__AIM OF THE TASK__
Copy out every line of the records, from the very first one down to the line containing "click(x=174, y=99)", reproducing each line verbatim.

__Word and element locating records__
++++++

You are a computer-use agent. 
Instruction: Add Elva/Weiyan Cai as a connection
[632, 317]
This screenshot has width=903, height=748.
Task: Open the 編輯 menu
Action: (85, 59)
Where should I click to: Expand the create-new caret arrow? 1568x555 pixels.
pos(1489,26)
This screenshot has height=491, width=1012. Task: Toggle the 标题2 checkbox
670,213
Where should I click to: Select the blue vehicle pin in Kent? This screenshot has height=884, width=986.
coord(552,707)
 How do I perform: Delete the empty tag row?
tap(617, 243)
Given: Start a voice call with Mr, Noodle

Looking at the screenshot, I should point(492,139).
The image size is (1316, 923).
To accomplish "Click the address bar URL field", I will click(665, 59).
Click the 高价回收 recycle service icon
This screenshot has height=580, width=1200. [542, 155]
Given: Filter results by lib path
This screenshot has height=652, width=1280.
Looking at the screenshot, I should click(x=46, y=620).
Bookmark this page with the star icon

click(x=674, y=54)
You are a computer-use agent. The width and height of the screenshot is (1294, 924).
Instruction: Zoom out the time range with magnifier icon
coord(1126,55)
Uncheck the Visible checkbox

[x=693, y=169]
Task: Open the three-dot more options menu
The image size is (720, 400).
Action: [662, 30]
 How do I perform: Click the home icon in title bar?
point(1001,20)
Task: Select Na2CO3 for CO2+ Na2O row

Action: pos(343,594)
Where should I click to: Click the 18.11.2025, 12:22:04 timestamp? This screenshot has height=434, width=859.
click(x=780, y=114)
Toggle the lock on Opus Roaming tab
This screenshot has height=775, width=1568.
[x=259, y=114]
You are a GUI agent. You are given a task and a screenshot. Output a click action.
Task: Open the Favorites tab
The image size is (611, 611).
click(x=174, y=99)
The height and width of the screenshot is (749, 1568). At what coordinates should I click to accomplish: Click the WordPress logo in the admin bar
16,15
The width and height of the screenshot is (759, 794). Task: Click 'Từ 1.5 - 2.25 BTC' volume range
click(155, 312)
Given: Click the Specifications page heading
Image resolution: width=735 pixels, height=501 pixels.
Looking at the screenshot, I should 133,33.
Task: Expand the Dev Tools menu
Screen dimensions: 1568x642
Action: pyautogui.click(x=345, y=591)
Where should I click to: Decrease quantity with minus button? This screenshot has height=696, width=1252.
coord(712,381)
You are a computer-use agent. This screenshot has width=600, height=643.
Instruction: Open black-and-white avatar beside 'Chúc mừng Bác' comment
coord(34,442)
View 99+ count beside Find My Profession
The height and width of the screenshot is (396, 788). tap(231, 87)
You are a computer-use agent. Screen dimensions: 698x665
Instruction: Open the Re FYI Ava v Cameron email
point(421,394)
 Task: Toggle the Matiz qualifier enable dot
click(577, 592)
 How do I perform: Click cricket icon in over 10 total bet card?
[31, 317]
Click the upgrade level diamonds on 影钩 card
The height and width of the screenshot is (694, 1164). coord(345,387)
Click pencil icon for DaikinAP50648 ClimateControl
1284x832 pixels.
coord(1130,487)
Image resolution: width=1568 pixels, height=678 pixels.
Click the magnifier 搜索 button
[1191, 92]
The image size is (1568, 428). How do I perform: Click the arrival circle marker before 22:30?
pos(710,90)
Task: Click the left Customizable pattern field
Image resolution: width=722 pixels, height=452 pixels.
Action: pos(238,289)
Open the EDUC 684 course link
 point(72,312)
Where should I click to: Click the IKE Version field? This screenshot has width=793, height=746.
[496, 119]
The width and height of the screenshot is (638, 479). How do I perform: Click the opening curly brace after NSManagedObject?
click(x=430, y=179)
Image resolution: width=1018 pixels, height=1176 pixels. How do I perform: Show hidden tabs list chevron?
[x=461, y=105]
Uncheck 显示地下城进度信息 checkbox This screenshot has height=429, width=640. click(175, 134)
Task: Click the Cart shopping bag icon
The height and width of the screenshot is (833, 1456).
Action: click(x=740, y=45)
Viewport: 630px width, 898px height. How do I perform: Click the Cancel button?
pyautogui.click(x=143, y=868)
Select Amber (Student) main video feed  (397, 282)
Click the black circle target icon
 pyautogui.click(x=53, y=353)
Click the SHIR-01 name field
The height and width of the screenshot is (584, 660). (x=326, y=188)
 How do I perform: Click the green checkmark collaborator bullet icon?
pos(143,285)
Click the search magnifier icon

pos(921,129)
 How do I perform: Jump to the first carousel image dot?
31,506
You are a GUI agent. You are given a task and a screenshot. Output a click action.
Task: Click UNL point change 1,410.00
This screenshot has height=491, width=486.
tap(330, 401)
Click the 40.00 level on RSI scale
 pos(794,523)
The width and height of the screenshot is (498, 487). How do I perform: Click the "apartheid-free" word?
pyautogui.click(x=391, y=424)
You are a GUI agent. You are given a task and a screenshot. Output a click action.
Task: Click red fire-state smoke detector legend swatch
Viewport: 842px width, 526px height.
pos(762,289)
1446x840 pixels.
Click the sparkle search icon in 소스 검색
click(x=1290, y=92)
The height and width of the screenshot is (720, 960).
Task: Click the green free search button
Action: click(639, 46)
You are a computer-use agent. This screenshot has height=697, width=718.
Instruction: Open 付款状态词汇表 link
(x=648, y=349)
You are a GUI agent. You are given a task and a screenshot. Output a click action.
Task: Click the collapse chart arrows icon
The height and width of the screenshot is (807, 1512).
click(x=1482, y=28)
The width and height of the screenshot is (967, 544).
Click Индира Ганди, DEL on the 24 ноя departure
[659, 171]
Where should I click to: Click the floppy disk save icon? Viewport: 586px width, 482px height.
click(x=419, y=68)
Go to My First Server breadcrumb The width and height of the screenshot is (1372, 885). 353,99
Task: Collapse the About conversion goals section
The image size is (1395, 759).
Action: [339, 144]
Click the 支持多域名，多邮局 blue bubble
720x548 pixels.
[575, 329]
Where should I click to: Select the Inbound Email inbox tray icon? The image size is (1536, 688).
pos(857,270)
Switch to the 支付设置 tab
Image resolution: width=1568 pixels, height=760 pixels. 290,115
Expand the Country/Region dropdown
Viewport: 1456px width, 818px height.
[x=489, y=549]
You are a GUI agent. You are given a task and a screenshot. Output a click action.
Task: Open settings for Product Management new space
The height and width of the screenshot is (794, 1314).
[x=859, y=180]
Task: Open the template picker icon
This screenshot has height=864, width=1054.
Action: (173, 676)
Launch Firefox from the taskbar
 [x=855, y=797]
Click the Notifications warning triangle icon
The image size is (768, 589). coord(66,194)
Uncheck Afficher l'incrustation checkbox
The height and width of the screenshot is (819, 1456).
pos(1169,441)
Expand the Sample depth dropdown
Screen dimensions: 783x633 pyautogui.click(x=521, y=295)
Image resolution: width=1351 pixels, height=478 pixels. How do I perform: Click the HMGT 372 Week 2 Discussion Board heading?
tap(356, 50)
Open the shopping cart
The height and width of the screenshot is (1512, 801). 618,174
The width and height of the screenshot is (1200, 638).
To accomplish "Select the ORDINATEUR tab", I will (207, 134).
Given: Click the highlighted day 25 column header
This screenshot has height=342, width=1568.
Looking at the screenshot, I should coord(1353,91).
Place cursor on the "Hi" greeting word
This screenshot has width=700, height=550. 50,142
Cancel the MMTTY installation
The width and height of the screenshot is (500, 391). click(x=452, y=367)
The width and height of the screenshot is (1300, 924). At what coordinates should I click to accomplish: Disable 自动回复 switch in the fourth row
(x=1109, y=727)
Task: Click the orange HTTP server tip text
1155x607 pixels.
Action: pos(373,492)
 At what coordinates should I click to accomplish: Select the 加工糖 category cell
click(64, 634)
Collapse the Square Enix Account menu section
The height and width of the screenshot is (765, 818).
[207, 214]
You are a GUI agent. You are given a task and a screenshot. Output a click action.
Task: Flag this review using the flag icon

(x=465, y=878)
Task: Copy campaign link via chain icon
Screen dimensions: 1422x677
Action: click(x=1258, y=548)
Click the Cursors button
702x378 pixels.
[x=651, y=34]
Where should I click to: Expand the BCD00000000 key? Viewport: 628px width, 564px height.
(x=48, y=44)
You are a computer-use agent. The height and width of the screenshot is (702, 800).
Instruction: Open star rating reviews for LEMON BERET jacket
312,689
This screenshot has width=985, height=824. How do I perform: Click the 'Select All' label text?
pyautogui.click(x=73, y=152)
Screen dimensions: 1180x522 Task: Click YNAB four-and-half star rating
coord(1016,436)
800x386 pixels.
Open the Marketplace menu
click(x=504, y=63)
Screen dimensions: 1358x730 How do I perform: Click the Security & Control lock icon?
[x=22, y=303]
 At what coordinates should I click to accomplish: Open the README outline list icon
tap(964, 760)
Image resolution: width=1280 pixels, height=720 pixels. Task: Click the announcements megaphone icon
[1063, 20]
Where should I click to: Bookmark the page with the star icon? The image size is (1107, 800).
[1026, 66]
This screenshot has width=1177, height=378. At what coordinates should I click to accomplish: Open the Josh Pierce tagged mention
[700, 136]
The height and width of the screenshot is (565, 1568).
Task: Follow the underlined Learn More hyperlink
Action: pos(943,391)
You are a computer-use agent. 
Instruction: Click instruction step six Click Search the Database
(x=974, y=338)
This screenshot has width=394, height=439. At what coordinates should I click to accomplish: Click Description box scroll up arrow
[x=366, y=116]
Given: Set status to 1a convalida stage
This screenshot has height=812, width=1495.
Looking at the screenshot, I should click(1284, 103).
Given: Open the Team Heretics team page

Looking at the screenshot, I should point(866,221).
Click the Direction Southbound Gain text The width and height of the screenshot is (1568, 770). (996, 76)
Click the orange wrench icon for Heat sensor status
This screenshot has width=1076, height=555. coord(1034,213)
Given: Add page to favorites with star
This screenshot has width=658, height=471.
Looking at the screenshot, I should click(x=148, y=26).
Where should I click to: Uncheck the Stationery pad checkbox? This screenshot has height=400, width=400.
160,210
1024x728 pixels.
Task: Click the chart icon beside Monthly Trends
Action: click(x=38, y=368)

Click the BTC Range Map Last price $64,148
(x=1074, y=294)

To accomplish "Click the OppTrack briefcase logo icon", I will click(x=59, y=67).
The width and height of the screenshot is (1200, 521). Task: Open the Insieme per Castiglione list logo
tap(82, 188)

++++++

__FINAL RESULT__
You are a computer-use agent. 
Instruction: Add Elva/Weiyan Cai as a connection
[632, 317]
This screenshot has width=903, height=748.
Task: Open the 編輯 menu
Action: (85, 59)
Where should I click to: Expand the create-new caret arrow? 1568x555 pixels.
pos(1489,26)
This screenshot has height=491, width=1012. Task: Toggle the 标题2 checkbox
670,213
Where should I click to: Select the blue vehicle pin in Kent? This screenshot has height=884, width=986.
coord(552,707)
 How do I perform: Delete the empty tag row?
tap(617, 243)
Given: Start a voice call with Mr, Noodle

Looking at the screenshot, I should point(492,139).
The image size is (1316, 923).
To accomplish "Click the address bar URL field", I will click(665, 59).
Click the 高价回收 recycle service icon
This screenshot has height=580, width=1200. [542, 155]
Given: Filter results by lib path
This screenshot has height=652, width=1280.
Looking at the screenshot, I should click(x=46, y=620).
Bookmark this page with the star icon

click(x=674, y=54)
You are a computer-use agent. The width and height of the screenshot is (1294, 924).
Instruction: Zoom out the time range with magnifier icon
coord(1126,55)
Uncheck the Visible checkbox

[x=693, y=169]
Task: Open the three-dot more options menu
The image size is (720, 400).
Action: [662, 30]
 How do I perform: Click the home icon in title bar?
point(1001,20)
Task: Select Na2CO3 for CO2+ Na2O row

Action: pos(343,594)
Where should I click to: Click the 18.11.2025, 12:22:04 timestamp? This screenshot has height=434, width=859.
click(x=780, y=114)
Toggle the lock on Opus Roaming tab
This screenshot has height=775, width=1568.
[x=259, y=114]
You are a GUI agent. You are given a task and a screenshot. Output a click action.
Task: Open the Favorites tab
The image size is (611, 611).
click(x=174, y=99)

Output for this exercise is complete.